Thanks for all your help, I would have handled this all wrong if you weren't here


----------



## DanF (Sep 27, 2010)

Be careful.
After I dropped the OW and decided to reconcile with my wife, the OW would call her and tell her that I had just called and was telling her that I loved her, all kinds of crazy crap to split us up.
I convinced my wife that I was not in contact with OW in any way and finally my wife realized that OW was trying to drive the wedge further between my wife and I in order to get me to come back.
Be very careful and be sure that you can verify what this woman is saying.


----------



## sigma1299 (May 26, 2011)

I'm with Dan. OW could very easily have an agenda. Be careful.


----------



## LostWifeCrushed (Feb 7, 2012)

Can't find her husband? What happened to him? Did he leave her?


----------



## oregonmom (Jan 6, 2012)

Thanks guys, and I hear you loud and clear. I am verifying what I can that she has told me, and the stuff I can't verify I'm being very cautious about.
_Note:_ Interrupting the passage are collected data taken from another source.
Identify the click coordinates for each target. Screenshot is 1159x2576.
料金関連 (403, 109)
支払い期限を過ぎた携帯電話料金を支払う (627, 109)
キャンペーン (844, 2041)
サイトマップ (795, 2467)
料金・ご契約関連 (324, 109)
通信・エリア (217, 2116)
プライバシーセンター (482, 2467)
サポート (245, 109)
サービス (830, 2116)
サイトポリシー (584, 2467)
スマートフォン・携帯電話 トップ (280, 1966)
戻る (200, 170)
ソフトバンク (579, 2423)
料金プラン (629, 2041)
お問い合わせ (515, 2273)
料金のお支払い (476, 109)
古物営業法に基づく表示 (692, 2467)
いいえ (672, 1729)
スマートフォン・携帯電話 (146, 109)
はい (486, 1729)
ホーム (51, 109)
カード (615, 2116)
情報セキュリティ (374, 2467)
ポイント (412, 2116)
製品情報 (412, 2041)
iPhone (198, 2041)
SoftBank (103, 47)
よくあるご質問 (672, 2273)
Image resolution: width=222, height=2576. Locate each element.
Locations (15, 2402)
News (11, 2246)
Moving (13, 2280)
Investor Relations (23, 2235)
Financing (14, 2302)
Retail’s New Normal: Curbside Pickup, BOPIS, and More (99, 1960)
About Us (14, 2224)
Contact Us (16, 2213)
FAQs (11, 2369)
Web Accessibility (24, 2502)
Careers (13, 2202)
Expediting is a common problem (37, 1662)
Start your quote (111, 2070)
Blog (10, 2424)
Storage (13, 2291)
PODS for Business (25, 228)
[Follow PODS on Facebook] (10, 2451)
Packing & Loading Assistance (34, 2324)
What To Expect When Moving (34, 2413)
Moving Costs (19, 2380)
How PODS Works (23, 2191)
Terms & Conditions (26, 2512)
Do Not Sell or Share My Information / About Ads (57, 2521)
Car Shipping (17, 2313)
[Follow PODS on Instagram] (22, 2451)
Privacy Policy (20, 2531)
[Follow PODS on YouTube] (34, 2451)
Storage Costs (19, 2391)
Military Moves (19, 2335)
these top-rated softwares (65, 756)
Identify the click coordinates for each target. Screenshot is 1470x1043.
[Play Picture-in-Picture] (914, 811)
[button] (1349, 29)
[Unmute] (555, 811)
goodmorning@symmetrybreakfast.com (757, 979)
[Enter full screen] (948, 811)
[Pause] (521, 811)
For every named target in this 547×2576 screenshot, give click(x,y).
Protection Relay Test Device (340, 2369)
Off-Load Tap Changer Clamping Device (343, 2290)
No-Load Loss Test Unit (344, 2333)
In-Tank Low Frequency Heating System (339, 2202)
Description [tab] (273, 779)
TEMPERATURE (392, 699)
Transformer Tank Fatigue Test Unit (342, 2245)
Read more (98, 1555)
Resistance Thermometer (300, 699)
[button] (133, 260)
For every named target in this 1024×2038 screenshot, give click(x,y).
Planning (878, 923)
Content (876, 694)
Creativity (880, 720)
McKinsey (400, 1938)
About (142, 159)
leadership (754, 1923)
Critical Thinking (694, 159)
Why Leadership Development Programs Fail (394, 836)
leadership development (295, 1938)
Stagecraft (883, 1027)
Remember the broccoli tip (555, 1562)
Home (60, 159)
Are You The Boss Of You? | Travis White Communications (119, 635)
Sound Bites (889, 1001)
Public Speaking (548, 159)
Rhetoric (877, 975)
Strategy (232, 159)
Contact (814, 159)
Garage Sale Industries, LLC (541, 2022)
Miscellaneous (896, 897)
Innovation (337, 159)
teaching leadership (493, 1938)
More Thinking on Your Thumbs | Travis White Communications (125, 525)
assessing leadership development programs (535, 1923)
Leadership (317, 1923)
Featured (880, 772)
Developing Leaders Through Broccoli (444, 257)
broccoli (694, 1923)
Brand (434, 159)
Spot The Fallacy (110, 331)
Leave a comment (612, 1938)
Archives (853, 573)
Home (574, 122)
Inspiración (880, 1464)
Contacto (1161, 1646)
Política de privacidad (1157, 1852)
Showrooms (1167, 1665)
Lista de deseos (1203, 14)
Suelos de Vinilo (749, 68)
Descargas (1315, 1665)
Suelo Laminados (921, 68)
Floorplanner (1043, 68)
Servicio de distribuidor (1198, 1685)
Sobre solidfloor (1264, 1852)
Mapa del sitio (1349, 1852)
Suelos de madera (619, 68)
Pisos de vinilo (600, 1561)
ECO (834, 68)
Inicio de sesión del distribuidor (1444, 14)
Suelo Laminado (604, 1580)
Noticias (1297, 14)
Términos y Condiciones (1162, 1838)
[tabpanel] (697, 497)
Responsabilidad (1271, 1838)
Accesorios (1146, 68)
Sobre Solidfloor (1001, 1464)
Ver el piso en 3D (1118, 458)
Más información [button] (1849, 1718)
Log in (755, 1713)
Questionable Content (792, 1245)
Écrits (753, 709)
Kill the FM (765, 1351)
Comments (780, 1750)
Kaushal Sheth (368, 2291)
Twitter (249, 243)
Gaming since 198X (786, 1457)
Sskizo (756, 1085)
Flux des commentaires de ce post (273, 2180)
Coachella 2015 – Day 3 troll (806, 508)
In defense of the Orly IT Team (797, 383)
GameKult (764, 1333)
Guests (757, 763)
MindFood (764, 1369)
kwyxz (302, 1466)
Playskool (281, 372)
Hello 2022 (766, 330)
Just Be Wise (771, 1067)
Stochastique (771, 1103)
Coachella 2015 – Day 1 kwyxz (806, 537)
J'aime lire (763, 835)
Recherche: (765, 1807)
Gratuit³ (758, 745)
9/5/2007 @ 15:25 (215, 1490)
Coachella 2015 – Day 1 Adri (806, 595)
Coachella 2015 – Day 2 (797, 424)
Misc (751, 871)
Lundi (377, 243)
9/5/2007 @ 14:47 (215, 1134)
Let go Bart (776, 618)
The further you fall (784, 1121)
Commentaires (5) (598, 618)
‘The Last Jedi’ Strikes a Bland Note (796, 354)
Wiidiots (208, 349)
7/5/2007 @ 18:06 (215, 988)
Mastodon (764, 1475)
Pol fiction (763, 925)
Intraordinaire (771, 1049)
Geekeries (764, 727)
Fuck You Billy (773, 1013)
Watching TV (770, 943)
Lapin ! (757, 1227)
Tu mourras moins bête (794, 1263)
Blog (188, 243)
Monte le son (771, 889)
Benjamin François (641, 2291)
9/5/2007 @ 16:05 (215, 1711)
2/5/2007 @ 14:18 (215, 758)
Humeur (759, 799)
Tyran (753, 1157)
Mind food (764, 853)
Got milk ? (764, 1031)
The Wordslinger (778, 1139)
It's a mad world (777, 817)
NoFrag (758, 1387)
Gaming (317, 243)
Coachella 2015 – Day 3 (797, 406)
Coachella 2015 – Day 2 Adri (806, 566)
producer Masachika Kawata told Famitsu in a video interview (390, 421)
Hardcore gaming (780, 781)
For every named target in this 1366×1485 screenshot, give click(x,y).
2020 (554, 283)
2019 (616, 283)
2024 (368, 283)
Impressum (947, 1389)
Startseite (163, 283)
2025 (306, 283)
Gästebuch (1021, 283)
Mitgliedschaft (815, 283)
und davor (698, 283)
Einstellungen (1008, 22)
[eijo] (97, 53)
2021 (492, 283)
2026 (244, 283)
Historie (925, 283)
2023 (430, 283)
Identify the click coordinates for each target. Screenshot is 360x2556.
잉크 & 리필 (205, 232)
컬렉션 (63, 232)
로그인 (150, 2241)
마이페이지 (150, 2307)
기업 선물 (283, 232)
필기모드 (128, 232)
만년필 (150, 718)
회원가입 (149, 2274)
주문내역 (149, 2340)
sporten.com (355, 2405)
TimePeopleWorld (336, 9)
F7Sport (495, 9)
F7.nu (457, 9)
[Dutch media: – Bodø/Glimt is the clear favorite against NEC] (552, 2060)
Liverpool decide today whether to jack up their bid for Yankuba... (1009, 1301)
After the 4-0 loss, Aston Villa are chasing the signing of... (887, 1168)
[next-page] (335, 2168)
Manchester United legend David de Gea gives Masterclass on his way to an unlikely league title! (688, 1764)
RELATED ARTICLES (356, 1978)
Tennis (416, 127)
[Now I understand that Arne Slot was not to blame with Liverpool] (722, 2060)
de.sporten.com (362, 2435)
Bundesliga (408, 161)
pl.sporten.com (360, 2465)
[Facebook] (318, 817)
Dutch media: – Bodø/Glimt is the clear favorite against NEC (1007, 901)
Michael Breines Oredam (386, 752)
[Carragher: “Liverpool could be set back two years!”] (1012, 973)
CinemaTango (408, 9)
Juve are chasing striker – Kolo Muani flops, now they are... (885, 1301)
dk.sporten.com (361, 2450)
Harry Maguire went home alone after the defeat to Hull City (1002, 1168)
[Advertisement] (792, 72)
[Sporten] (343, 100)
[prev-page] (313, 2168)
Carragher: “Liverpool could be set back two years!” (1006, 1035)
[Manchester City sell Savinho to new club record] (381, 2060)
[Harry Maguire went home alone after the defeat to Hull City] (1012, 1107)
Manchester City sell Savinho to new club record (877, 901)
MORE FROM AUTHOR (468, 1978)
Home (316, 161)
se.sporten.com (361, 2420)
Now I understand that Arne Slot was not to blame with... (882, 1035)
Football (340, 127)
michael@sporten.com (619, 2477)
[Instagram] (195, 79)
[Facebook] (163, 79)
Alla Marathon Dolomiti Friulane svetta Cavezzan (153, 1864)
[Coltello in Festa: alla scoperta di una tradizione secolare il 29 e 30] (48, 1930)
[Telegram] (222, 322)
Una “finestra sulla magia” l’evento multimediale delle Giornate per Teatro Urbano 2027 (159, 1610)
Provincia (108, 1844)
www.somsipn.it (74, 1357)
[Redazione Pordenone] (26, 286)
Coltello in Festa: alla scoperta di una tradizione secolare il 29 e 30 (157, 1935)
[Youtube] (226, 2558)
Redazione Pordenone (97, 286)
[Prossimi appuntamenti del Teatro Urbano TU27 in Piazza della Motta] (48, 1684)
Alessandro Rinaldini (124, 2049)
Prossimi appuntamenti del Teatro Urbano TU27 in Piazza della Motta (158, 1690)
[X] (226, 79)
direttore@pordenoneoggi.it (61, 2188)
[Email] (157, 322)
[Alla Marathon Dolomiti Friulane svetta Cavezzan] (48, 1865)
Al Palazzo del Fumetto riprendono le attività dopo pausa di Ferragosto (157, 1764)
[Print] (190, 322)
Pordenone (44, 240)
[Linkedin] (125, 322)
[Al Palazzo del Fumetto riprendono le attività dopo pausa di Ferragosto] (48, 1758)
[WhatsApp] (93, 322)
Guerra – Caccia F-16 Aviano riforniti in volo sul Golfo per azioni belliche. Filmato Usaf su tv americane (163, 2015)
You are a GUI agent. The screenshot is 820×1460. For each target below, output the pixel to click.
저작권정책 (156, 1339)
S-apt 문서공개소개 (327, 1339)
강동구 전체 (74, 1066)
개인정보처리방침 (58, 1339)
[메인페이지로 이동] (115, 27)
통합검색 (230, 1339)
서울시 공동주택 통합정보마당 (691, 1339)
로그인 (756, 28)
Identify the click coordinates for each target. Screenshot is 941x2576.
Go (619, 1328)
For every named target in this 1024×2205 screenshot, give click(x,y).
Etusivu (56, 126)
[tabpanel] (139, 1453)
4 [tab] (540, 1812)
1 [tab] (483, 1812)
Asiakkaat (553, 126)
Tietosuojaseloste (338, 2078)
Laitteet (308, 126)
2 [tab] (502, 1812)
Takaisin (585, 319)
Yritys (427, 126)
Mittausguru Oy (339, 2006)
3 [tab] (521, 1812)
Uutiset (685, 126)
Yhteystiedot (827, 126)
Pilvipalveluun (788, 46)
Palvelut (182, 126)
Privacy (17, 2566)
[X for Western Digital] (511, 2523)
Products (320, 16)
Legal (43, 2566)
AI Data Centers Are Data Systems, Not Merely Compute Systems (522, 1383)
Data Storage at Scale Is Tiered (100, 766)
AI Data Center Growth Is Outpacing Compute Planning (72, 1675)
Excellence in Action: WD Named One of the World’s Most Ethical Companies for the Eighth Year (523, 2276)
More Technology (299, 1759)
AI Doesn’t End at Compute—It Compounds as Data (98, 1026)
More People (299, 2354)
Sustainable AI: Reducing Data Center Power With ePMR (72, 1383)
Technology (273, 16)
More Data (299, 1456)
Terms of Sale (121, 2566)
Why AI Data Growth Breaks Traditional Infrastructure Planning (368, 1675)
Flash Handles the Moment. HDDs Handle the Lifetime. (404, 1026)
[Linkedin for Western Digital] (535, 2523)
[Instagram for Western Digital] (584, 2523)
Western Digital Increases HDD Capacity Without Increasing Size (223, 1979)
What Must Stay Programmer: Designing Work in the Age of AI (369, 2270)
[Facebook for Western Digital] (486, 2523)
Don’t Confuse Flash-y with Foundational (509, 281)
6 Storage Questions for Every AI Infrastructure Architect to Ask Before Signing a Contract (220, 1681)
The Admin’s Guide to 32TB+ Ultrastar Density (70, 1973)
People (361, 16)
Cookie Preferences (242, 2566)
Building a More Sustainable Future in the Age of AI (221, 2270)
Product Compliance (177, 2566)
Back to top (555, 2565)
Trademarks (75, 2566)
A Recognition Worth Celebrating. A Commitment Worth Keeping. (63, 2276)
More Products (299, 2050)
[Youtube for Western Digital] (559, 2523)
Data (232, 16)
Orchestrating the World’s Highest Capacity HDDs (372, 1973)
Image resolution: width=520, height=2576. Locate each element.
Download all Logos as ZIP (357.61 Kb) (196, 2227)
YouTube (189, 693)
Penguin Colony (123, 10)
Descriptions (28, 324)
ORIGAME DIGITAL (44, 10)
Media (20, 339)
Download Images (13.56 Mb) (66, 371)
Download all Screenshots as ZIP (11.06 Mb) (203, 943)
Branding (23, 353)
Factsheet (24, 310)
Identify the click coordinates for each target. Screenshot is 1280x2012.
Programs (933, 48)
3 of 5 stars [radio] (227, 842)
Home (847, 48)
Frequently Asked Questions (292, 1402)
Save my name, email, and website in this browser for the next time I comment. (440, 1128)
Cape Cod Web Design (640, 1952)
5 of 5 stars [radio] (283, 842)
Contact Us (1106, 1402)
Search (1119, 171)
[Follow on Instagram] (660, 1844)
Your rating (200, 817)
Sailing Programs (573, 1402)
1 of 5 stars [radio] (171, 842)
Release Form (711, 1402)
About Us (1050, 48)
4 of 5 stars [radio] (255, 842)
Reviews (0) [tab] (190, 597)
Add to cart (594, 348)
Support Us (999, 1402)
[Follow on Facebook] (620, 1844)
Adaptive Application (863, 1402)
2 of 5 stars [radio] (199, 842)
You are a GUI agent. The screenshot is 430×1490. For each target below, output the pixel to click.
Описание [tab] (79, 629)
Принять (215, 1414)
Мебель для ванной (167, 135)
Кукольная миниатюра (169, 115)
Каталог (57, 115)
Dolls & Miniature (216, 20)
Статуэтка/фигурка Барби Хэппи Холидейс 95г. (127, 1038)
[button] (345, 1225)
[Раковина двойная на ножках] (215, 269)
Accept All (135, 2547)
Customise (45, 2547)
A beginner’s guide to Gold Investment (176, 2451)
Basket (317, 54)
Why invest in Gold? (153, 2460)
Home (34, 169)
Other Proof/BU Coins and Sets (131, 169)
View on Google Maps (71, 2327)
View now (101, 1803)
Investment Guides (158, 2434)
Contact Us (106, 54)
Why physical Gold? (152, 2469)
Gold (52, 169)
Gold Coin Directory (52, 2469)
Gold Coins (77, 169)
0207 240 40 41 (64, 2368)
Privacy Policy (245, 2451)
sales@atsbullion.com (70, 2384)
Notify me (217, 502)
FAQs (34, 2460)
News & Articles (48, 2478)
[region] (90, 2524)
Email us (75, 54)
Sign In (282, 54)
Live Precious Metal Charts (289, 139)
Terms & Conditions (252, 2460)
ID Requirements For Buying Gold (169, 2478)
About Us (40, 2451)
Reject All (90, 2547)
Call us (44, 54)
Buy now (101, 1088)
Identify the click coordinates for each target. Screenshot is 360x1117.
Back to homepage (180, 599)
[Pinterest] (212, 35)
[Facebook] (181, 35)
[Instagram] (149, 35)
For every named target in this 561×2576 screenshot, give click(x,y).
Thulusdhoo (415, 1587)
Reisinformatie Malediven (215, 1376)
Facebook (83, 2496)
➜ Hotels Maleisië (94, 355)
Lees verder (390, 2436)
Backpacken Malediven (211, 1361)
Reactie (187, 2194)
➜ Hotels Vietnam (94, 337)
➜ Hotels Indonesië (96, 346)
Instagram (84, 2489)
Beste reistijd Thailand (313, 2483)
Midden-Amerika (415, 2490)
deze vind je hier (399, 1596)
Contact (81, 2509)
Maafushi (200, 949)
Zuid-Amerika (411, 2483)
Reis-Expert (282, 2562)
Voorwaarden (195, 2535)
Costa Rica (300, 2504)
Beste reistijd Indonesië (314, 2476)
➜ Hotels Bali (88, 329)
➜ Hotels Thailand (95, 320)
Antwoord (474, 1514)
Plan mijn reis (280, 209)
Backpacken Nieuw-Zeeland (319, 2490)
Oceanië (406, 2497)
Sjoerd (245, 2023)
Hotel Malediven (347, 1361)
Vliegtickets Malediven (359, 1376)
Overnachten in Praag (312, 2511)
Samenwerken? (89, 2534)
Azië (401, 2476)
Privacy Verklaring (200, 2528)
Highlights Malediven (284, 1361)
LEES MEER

I've verified some big things DH has lied about (like that they worked together and he was getting different pills from her than he told me). DH and I met at work, and he cheated on me when we were dating with another person at work (I know, should have ran then). Both of us would go to his "office" to kiss. Most recent OW has also mentioned his "office" (a place in the store with no cameras)....pretty strong coincidence....


But I am taking it with a grain of salt. I know the truth is somewhere in the middle. I'm not trusting her blindly in any way.


----------



## oregonmom (Jan 6, 2012)

LWC,
OWH is out of town for months on end...no email, can't find cell phone, no work records....I've done all I could think of. Now that I know who OW is though, I've got a much better shot at finding him, I have new leads. And now I have emails from her confessing her wrong-doings...easily forwarded. Don't think he has left her, but I wouldn't cry one tear if he did.


----------



## blueskies30 (Jan 27, 2010)

The OW in my case also FB messaged me to try to drive a wedge between us. I am finding out that most of what she says is a lie and only some is true. She went as far as saying my Husband would drop the kids off with me to baby sit and then he would go see her. I've found out through my Husband he stopped contacting her in November to reconcile with me. This is the same time frame that I became aware of her. She posted on his FB wall that she missed him snd hoped to see him soon. During November my Husband was texting, calling and visiting me every day. We would go on dates without our kids almost every weekend.

The OW went as far as saying that they had a pregnancy scare in December and he was going to pay for an abortion if she was really pregnant. 


I'm still very hurt by his betrayal, but finding out she is absolutely crazy makes me feel better.
_Posted via Mobile Device_


----------